Imagine that you take a long thin strip of newspaper. Hold it at the top with your thumb and index finger, and let the bottom dangle loosely. Now grab the bottom and give it a half-twist. Take the narrow side at the bottom, and bring it up so the short edge meets up with the corresponding short edge where you are holding the newspaper. Tape these ends together. The result is a Mobius Strip. Click here for pictures and more information.
The long, thin rectangle of newspaper has the property that if you pick a point at random somewhere between the two long edges, the region near that point looks like a flat surface.
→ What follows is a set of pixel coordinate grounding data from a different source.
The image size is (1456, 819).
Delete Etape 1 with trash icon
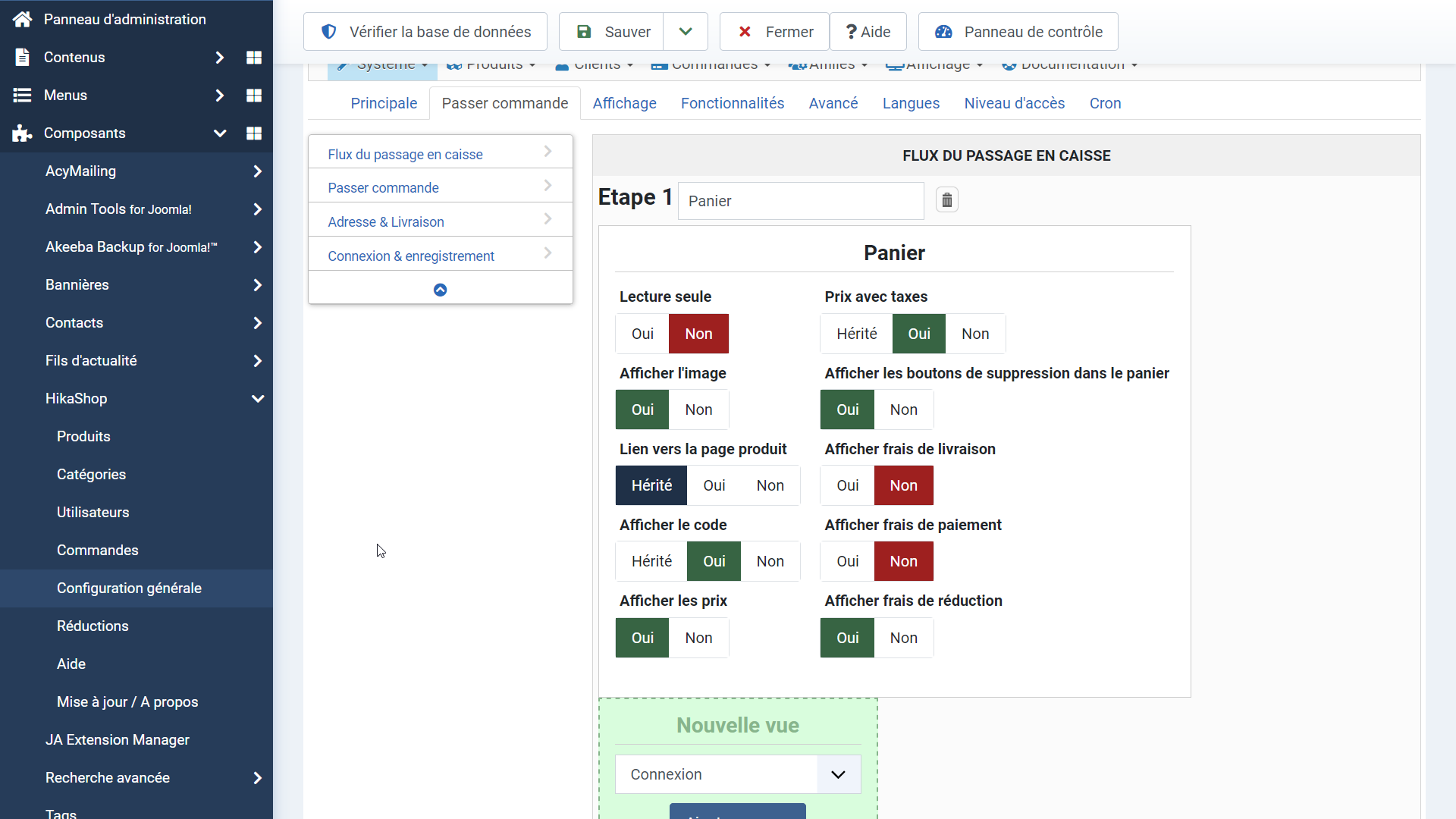click(x=946, y=200)
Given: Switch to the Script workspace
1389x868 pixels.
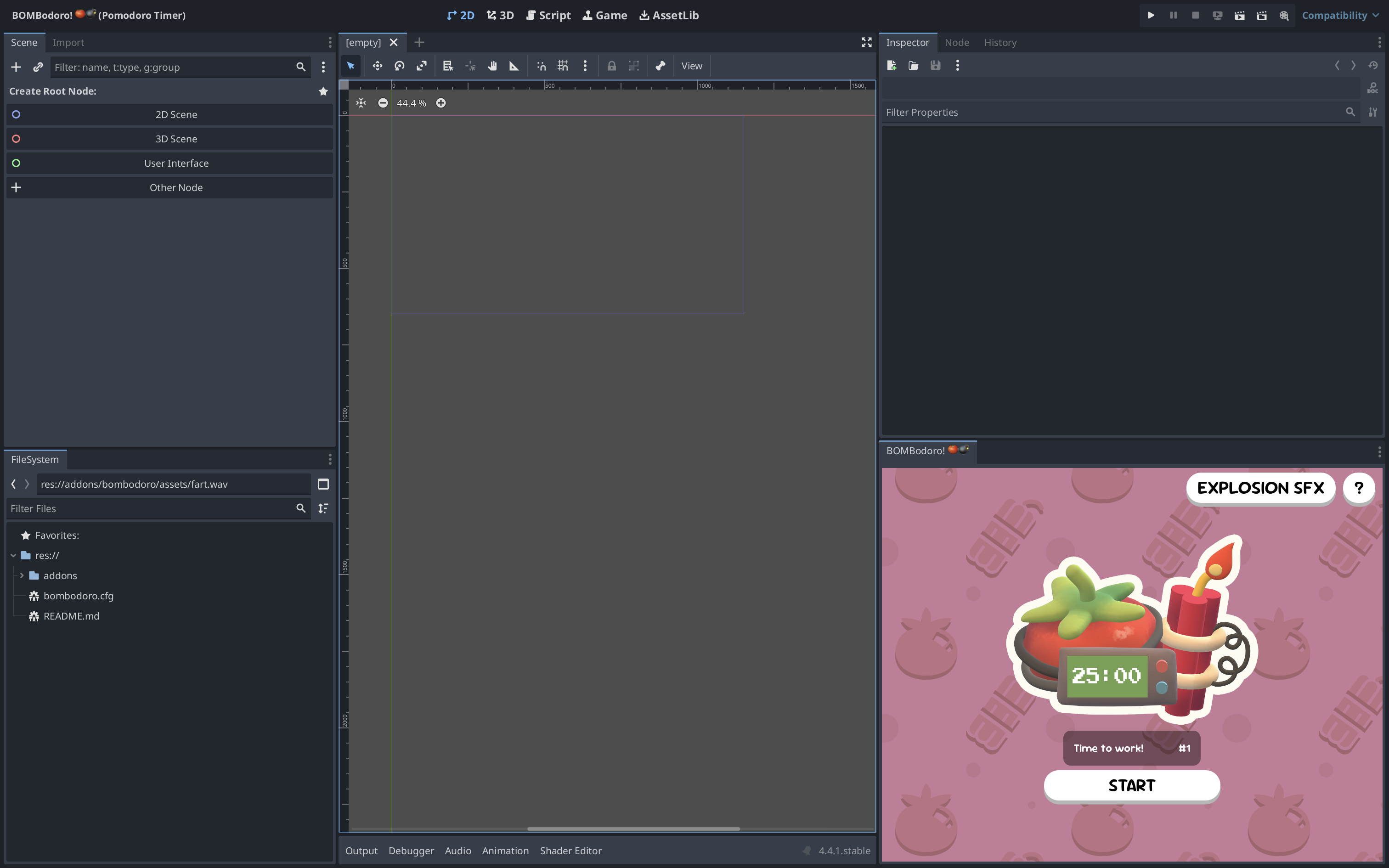Looking at the screenshot, I should click(548, 16).
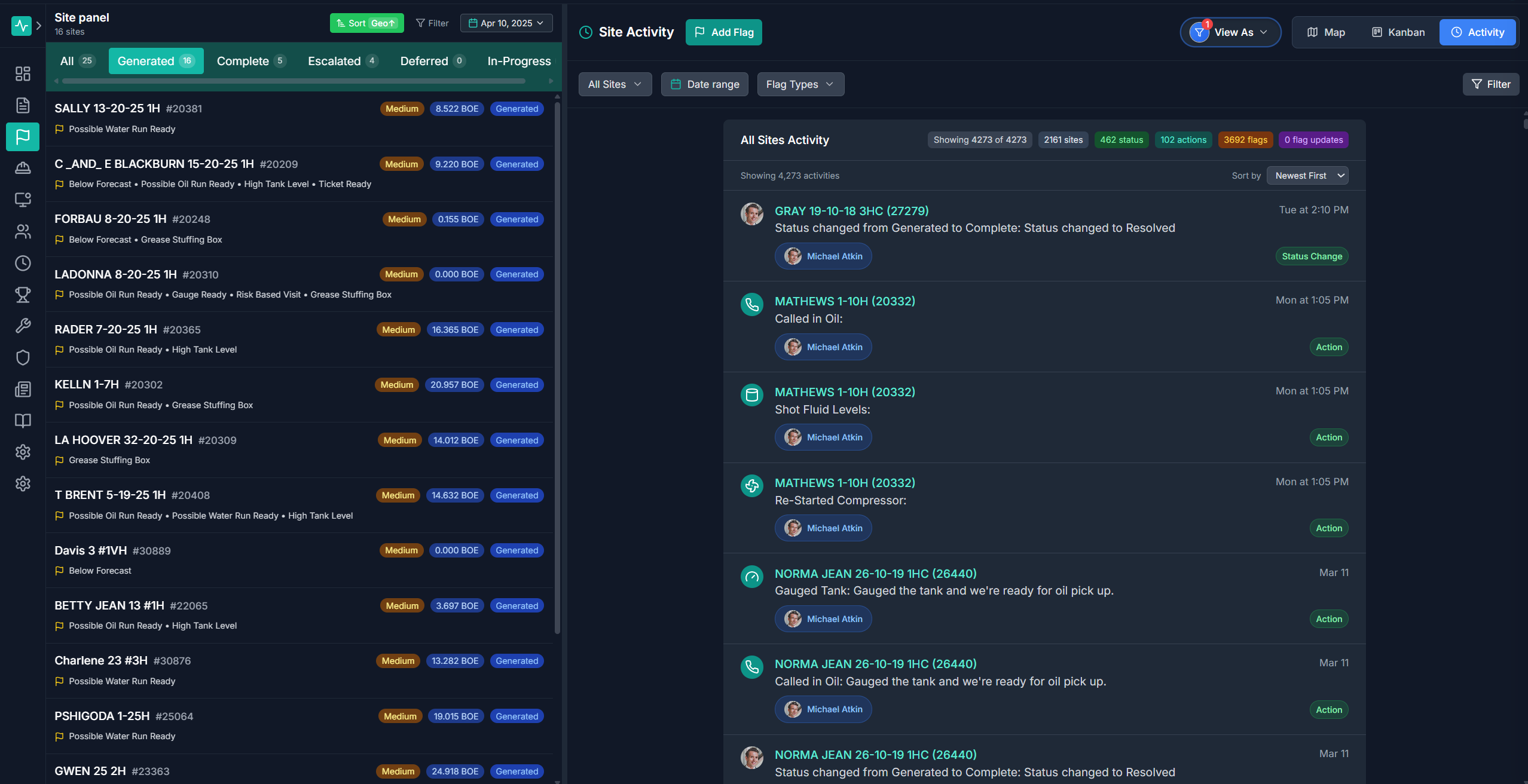
Task: Click the shield security icon in sidebar
Action: click(x=23, y=357)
That property is maintained after we make the twist and loop the paper back on itself. You might think, therefore, that the Mobious Strip is a two-dimensional manifold just as surely as the spheres, tori and Klein bottles from yesterday’s post.
The trouble is that the Mobius strip has an additional property lacking in the surfaces we considered yesterday. You see, if you choose a point residing on one of the two long edges of the paper, then the local terrain no longer looks like an ordinary, flat surface. Say you are a small bug crawling on the left edge of the paper, starting from the dangling end and moving up toward the end being held. If you look to your right you see an ordinary, flat, two-dimensional surface. But if you look to the left you see only open space. There is no more surface in that direction, and if you move to your left you will fall off the surface altogether.
You might even say this long edge forms a boundary between the surface itself on the one hand and the space in which the surface resides on the other. For this reason, we refer to the Mobious Strip as a two-dimensional manifold with boundary. By contrast, the surfaces considered by the Poincare conjecture are assumed not to have a boundary.
But perhaps we shouldn’t give up. The Mobius Strip has a boundary, and therefore is not a full fledged manifold. But if we could somehow get rid of that boundary edge, perhaps we would be able to produce a new two-dimensional mainfold.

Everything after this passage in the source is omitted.